Monitoring & Observability
Monitoring & Observability
This document covers error tracking, logging, health checks, and the admin health dashboard for the Groundtruth Platform.
Sentry Error Tracking
The platform uses Sentry for error tracking across both the Next.js web application and the Python engine.
Next.js Integration
Sentry is integrated via @sentry/nextjs, which instruments three runtime environments:
- Client — Browser-side errors, unhandled promise rejections, React error boundaries
- Server — API route errors, server component errors, middleware failures
- Edge — Edge runtime errors (middleware, edge API routes)

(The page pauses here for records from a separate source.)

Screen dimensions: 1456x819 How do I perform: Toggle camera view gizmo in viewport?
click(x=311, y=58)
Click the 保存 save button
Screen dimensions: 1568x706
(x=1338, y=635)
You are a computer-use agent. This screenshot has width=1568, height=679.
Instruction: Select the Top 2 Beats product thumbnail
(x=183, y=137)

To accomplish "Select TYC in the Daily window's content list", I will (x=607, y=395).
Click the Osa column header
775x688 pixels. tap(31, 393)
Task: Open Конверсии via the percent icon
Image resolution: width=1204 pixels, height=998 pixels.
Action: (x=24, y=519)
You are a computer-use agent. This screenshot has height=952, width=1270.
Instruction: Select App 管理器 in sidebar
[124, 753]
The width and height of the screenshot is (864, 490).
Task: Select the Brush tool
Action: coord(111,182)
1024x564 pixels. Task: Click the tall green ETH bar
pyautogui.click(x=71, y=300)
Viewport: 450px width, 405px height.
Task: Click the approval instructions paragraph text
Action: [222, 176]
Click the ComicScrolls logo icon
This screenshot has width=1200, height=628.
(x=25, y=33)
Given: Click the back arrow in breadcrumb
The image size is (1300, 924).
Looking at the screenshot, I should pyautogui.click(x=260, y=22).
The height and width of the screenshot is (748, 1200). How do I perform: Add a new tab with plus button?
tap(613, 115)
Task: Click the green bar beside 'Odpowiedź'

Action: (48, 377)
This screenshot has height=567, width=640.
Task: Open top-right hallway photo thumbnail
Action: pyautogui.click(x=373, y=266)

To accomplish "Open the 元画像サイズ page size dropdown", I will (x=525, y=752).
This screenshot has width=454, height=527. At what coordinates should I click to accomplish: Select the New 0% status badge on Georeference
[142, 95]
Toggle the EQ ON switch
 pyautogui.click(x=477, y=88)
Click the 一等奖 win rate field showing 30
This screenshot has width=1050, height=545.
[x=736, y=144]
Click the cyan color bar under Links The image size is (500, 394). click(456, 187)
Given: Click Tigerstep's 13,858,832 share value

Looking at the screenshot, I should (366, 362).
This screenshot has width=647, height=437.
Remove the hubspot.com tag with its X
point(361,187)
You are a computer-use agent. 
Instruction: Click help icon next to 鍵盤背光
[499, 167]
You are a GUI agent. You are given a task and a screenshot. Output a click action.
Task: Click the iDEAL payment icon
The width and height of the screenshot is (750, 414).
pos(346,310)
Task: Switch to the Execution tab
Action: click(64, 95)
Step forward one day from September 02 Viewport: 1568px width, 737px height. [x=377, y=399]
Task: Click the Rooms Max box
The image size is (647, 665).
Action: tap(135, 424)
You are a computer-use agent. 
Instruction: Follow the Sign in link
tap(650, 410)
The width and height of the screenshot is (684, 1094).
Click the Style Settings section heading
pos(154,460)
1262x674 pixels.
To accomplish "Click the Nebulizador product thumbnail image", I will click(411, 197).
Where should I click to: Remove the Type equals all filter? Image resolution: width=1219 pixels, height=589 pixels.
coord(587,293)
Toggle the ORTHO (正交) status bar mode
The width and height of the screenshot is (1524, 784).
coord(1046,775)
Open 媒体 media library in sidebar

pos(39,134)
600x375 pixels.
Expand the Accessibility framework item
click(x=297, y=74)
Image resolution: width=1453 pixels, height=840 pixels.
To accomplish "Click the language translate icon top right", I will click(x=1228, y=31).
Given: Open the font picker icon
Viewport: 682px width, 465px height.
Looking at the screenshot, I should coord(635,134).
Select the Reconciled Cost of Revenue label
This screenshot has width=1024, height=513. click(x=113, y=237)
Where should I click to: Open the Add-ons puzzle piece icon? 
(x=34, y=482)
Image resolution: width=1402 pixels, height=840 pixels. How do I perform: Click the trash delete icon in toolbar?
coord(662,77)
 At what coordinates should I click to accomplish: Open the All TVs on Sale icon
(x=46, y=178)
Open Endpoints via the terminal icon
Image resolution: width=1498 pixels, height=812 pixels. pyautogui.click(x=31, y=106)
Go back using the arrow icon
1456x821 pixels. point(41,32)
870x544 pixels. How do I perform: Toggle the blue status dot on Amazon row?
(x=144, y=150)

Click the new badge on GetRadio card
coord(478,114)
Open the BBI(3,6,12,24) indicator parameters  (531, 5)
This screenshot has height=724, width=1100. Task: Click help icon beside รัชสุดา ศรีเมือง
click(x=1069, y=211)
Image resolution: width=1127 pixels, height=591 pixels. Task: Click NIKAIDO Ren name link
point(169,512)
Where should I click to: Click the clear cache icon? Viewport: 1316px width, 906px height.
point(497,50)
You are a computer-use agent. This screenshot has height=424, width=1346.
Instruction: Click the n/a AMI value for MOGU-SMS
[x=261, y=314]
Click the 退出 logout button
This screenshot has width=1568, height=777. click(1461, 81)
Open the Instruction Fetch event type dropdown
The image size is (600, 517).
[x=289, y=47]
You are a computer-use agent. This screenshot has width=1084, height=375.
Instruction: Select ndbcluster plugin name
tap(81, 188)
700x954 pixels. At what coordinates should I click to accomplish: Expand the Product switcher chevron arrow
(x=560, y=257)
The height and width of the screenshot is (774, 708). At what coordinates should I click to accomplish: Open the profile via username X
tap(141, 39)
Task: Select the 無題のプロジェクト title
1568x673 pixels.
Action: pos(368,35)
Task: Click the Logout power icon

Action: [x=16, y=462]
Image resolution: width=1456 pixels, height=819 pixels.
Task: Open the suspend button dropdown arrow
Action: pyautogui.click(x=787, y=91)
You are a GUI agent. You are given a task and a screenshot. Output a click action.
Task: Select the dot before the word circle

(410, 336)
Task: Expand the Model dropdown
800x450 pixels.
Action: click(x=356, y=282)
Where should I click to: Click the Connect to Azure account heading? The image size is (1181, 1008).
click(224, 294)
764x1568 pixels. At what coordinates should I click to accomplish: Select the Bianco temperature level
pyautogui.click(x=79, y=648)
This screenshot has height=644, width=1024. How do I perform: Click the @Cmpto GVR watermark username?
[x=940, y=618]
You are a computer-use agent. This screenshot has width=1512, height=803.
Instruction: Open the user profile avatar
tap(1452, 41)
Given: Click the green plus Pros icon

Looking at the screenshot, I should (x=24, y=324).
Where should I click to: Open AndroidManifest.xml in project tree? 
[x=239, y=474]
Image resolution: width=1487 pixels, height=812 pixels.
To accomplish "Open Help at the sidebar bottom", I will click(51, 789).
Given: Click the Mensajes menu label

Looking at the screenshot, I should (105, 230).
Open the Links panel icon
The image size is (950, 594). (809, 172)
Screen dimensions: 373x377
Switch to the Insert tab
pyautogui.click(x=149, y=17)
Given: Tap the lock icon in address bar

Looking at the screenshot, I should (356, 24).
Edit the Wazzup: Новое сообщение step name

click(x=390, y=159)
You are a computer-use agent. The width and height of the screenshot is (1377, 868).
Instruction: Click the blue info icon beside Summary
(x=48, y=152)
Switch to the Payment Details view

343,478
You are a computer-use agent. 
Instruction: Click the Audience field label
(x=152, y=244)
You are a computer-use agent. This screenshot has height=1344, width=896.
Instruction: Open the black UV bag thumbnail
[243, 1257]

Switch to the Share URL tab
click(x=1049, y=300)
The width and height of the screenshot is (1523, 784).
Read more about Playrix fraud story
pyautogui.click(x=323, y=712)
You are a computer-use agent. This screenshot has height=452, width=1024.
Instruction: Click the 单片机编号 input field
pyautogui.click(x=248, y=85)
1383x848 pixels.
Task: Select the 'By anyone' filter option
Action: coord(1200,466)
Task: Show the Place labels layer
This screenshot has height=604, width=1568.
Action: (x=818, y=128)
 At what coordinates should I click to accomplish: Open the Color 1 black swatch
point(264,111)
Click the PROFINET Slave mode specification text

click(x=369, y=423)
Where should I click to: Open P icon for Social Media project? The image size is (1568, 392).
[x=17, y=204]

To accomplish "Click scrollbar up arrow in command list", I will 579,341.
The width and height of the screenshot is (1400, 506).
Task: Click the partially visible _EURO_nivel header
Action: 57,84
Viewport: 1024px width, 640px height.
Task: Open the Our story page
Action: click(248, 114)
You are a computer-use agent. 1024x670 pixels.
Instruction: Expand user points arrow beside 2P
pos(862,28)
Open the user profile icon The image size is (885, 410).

Configuration is applied in next.config.ts using the withSentryConfig wrapper. This enables automatic instrumentation of:
- API route handlers
- Server-side data fetching
- Client-side navigation and rendering
Source maps are uploaded to Sentry during CI builds for readable stack traces in production. Source map uploads are disabled in local development to avoid slowing down builds.
Python Engine Integration
The engine uses sentry-sdk[fastapi] to capture errors from:
- FastAPI request handlers
- Background crew execution tasks
- Unhandled exceptions in engine modules
Required Environment Variables
| Variable | Description |
|---|---|
SENTRY_DSN | Sentry Data Source Name (the ingest URL for your project) |
SENTRY_ORG | Sentry organization slug (used for source map uploads) |
SENTRY_PROJECT | Sentry project slug (used for source map uploads) |
Sentry is optional. If SENTRY_DSN is not set, the platform operates normally without error tracking. See environment-variables.md for the full list of configuration variables.
Structured JSON Logging
Logger Module
A custom logger is implemented at src/lib/logger.ts. It provides structured, contextual logging with environment-aware formatting:
- Production — JSON format, machine-parseable. Each log entry is a single JSON object per line, suitable for ingestion by log aggregation services (Datadog, Logflare, etc.).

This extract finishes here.